After the model has been trained with a machine-learning algorithm (model training stage), it is typically evaluated. If the model is deemed good enough, it can be deployed, and is then often monitored in production.
The entire process to develop models is highly iterative, incrementally tweaking different parts of the pipeline toward better models (more details in the Process chapter). For example, if the model evaluation is not satisfactory, data scientists might try different machine-learning algorithms or different hyperparameters for them, might try to collect more data, or might prepare data in different ways.
Most steps of the machine-learning pipeline are implemented with some code. For example, data preparation is often performed with programmed transformations (e.g., removing all outlier rows, normalizing values in a column) rather than manual changes to individual values. Depending on the machine-learning algorithm, training is typically done with very few lines of code calling the machine-learning library to set up the model architecture and hyperparameters and pass in the training data. Deployment and monitoring may require substantial infrastructure, as we will discuss.

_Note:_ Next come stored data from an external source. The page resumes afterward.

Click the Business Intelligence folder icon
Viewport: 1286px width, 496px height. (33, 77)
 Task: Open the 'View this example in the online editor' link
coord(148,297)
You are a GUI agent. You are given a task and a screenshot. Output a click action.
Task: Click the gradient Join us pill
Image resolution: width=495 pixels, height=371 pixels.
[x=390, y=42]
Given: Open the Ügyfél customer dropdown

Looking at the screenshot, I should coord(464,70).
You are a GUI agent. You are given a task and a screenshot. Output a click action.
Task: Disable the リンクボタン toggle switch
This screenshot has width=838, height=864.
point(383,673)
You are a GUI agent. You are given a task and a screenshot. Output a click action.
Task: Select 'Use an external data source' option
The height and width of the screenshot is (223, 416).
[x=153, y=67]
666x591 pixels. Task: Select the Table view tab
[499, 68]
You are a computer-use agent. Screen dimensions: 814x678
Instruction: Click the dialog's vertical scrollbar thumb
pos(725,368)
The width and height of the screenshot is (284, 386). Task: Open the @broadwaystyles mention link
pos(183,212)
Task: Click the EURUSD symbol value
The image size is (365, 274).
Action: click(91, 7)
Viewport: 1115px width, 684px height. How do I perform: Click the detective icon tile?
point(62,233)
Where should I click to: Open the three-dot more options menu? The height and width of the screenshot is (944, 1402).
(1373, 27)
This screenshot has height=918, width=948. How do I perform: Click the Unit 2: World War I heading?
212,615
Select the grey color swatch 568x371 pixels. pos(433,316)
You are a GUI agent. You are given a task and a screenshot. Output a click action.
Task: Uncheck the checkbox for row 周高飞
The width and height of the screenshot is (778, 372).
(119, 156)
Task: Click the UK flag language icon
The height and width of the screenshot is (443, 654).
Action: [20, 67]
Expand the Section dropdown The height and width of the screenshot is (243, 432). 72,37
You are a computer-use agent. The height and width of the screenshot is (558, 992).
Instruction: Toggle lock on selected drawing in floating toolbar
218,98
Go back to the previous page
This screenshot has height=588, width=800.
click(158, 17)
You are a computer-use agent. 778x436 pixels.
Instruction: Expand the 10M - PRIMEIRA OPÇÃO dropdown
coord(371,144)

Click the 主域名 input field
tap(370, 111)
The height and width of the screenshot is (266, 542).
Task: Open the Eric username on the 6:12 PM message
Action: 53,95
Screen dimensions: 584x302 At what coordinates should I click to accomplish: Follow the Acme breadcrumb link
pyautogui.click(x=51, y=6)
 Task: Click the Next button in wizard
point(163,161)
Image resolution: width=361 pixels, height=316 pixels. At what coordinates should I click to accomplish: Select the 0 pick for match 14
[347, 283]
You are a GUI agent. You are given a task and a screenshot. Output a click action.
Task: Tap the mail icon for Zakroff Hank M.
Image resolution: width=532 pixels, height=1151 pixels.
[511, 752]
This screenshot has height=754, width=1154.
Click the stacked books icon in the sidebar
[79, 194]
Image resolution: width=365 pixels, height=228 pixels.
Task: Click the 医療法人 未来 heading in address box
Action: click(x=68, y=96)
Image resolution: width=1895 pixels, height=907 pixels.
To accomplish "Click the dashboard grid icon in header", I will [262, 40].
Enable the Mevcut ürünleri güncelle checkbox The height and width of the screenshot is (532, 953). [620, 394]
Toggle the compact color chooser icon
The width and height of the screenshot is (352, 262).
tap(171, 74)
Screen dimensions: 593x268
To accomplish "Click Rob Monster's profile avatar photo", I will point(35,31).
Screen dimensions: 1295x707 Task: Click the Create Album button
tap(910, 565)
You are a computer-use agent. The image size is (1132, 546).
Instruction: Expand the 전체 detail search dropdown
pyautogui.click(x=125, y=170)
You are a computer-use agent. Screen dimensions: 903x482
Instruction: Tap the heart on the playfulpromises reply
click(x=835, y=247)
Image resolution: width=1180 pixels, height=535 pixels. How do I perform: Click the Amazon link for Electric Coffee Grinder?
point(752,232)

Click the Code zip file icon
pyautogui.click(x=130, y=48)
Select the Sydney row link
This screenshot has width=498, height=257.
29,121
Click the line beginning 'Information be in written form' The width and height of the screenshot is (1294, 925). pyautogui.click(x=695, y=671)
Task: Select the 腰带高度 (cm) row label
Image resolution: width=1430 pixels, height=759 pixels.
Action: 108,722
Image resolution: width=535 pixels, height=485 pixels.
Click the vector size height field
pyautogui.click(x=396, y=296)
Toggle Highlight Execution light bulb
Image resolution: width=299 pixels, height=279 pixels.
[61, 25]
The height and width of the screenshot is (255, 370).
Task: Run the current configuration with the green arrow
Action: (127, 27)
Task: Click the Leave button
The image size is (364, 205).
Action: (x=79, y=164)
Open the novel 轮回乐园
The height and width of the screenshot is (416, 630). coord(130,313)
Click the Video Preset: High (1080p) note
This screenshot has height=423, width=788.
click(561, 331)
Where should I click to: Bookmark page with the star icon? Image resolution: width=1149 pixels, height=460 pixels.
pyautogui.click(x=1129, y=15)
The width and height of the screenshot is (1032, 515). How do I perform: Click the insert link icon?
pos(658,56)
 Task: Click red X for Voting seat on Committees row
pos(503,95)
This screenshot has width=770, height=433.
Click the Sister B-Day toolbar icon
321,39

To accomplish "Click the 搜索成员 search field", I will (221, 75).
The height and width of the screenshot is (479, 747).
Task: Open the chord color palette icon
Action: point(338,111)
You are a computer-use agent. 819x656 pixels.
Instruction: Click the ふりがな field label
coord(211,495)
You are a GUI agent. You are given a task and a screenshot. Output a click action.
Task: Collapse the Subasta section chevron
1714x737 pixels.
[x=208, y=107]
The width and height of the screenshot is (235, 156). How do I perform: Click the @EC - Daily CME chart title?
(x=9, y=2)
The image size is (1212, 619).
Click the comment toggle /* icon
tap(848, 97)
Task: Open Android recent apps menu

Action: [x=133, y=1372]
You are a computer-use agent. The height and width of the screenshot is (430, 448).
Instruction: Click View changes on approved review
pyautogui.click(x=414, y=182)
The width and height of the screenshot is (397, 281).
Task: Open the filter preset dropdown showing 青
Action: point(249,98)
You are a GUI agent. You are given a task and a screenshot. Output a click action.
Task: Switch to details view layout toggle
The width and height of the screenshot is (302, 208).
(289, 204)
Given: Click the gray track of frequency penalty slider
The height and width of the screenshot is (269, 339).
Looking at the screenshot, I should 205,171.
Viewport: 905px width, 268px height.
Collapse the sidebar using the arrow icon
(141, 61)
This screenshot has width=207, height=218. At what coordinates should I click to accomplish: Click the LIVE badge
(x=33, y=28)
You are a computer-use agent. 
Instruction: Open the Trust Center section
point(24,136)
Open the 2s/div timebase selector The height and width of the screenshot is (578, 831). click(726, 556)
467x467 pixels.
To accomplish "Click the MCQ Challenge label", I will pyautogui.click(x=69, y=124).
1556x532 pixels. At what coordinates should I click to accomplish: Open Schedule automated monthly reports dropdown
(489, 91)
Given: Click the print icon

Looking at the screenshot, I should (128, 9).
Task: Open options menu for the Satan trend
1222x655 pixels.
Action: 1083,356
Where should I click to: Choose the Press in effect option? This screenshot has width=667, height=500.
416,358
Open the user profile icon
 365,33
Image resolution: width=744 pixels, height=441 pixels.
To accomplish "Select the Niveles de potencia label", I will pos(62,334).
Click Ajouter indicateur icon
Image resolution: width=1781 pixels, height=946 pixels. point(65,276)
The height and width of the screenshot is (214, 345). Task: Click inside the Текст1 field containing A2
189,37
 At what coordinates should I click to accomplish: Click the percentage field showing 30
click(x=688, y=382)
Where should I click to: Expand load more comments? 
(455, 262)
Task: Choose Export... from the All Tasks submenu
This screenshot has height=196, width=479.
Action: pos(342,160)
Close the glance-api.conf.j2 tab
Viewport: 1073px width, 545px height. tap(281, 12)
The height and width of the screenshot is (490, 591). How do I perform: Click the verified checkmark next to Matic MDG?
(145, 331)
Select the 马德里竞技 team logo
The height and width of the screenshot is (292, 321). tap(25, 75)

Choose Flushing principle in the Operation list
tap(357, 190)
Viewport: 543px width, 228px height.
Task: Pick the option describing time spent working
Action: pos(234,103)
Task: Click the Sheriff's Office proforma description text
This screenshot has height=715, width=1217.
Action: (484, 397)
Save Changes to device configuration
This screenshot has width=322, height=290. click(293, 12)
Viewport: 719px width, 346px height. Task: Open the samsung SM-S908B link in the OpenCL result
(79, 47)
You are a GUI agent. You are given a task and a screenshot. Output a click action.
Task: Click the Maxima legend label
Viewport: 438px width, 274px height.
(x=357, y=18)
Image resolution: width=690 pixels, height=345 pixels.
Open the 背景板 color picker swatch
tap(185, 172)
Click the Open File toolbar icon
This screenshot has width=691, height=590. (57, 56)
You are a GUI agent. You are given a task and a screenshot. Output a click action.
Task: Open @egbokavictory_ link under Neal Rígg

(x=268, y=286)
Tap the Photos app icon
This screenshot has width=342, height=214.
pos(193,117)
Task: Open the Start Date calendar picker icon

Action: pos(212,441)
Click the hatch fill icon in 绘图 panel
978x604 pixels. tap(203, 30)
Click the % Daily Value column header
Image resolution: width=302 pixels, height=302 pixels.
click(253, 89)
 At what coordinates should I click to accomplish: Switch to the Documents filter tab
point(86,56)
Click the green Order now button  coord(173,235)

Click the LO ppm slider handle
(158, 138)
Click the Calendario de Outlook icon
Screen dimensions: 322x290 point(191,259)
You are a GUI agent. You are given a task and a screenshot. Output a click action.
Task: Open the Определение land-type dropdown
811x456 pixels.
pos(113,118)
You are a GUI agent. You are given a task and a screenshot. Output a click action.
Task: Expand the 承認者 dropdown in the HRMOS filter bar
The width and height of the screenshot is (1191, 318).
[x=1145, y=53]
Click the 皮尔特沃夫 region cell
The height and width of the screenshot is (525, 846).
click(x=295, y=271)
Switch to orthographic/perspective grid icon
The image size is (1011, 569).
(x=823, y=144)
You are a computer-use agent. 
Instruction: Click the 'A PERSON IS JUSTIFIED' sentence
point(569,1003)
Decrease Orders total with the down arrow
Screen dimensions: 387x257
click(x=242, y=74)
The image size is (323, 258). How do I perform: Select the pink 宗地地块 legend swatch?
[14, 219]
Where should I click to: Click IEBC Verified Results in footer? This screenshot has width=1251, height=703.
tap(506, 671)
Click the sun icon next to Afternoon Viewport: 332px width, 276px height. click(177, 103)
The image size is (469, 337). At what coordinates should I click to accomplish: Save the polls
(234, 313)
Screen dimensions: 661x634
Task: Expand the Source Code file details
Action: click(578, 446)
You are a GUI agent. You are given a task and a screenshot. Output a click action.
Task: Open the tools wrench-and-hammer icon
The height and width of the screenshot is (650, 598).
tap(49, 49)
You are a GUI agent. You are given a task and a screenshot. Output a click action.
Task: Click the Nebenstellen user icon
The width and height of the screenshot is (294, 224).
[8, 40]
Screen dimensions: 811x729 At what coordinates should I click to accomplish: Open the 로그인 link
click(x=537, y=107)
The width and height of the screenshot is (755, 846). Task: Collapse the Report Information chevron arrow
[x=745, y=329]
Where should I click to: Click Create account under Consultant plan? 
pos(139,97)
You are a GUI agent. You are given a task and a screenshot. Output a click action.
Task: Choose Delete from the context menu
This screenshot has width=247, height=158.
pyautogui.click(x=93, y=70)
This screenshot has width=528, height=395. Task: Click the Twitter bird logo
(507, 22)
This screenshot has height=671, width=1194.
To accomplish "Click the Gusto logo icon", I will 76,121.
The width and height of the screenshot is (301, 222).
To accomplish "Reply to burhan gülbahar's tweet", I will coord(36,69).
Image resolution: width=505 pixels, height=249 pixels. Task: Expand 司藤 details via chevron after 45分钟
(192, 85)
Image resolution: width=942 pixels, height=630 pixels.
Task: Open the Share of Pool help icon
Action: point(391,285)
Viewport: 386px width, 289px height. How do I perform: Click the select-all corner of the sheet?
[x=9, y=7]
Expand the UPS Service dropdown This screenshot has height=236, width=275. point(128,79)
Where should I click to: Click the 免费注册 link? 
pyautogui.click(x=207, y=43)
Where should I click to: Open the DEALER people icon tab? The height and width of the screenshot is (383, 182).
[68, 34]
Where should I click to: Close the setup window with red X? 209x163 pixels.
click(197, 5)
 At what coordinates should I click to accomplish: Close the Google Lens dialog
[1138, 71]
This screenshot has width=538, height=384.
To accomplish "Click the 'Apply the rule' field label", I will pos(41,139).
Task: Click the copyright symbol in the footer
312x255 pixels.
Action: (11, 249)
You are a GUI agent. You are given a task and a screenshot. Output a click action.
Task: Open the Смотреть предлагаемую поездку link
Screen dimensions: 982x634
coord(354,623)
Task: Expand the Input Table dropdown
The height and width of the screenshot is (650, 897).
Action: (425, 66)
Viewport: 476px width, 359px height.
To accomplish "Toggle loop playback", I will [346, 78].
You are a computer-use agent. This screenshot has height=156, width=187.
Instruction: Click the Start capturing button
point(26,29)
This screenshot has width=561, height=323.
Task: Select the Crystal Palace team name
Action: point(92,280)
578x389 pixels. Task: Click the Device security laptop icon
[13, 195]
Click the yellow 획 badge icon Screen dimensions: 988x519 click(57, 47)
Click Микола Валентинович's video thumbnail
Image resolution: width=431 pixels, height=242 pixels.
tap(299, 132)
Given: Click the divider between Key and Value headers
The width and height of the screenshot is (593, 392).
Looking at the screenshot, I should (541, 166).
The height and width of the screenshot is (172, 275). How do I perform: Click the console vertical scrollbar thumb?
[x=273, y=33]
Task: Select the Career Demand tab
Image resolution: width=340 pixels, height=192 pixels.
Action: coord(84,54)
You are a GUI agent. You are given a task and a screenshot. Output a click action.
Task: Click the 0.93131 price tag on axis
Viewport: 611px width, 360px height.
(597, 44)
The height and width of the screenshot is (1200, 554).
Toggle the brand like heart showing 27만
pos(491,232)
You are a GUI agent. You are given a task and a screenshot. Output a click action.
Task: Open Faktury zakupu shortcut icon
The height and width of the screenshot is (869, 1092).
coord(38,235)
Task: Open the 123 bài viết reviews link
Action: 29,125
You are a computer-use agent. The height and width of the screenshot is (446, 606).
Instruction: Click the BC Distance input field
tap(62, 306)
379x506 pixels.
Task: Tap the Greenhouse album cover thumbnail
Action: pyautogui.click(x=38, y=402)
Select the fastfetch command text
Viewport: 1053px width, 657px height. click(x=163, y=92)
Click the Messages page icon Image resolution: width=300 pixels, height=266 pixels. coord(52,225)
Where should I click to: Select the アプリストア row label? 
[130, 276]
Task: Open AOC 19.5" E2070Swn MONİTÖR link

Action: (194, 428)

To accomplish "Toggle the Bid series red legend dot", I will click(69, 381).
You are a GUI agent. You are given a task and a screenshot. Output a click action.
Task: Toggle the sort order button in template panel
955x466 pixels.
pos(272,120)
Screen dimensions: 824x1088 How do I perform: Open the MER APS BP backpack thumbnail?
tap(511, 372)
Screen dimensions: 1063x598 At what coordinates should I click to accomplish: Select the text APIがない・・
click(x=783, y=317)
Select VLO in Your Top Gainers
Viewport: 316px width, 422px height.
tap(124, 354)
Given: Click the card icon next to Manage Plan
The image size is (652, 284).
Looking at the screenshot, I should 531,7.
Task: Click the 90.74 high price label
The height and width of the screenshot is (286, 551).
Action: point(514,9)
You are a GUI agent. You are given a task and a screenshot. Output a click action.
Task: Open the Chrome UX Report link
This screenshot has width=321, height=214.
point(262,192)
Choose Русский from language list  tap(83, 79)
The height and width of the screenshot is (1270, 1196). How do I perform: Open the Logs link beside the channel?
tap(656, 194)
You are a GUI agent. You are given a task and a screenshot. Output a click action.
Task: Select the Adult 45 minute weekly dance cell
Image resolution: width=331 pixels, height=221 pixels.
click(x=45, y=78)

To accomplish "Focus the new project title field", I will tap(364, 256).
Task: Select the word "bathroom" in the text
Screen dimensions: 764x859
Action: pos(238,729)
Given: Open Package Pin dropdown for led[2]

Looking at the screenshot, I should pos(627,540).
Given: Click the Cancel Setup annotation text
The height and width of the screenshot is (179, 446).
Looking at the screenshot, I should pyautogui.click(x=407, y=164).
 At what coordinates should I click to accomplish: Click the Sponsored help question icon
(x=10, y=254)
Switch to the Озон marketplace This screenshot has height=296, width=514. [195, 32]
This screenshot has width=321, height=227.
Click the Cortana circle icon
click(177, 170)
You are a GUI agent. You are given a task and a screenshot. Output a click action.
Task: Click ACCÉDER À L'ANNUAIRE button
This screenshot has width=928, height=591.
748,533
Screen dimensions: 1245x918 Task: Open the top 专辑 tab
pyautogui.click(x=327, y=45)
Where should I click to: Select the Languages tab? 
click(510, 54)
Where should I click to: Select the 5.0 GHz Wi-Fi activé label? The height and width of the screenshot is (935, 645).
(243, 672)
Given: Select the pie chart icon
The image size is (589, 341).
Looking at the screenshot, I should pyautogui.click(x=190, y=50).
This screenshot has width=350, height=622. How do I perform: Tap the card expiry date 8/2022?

During exploration, data scientists typically work on code snippets of various stages, one snippet at a time. Code snippets tend to be short and rely heavily on libraries for data processing and training. Computational notebooks like Jupyter are common for exploratory development with code cells for data cleaning, feature engineering, training, and evaluation. The entire process from receiving raw data to deploying and monitoring a model can be automated with code. This is typically described as pipeline automation.
On Terminology
Machine learning emerged from ideas from many different academic traditions and terminology is not always used consistently. Different authors will refer to the same concepts with different words or even use the same word for different concepts. This becomes especially common when crossing academic disciplines or domains. Above and in later chapters of the book, we introduced concepts explicitly with common and internally consistent terms, pointing out potential pitfalls (e.g., the meaning of “parameter” and “hyperparameter”), and we try to use terms consistently throughout this book. We generally try to resolve ambiguity where terms may have multiple meanings, but avoid listing many alternative terms for the same concept to avoid additional confusion; for example, learning and training are often used interchangeably and machine-learning algorithms may be referred to as modeling techniques.
Summary
It is important to distinguish the machine-learning algorithm that defines how to learn a model from data, usually as part of a pipeline, from the learned model itself, which provides a function typically used for predictions by other parts of the system. Most steps of the machine learning pipeline are often performed with relatively limited amounts of code and the entire pipeline can be automated.
Further Readings
- There are many books that provide an excellent introduction to machine learning and data science. For a technical and hands-on introduction, we recommend Géron, Aurélien. “Hands-On Machine Learning with Scikit-Learn, Keras, and TensorFlow: Concepts, Tools, and Techniques to Build Intelligent Systems”. 2nd Edition, O’Reilly Media, 2019.
- Many machine-learning books additionally focus on how machine-learning algorithms work internally and the theory and math behind them. Interested readers might seek dedicated text books, such as Flach, Peter. Machine Learning: The Art and Science of Algorithms That Make Sense of Data. Cambridge University Press, 2012 or Goodfellow, Ian, Yoshua Bengio, and Aaron Courville. Deep Learning. MIT Press, 2016.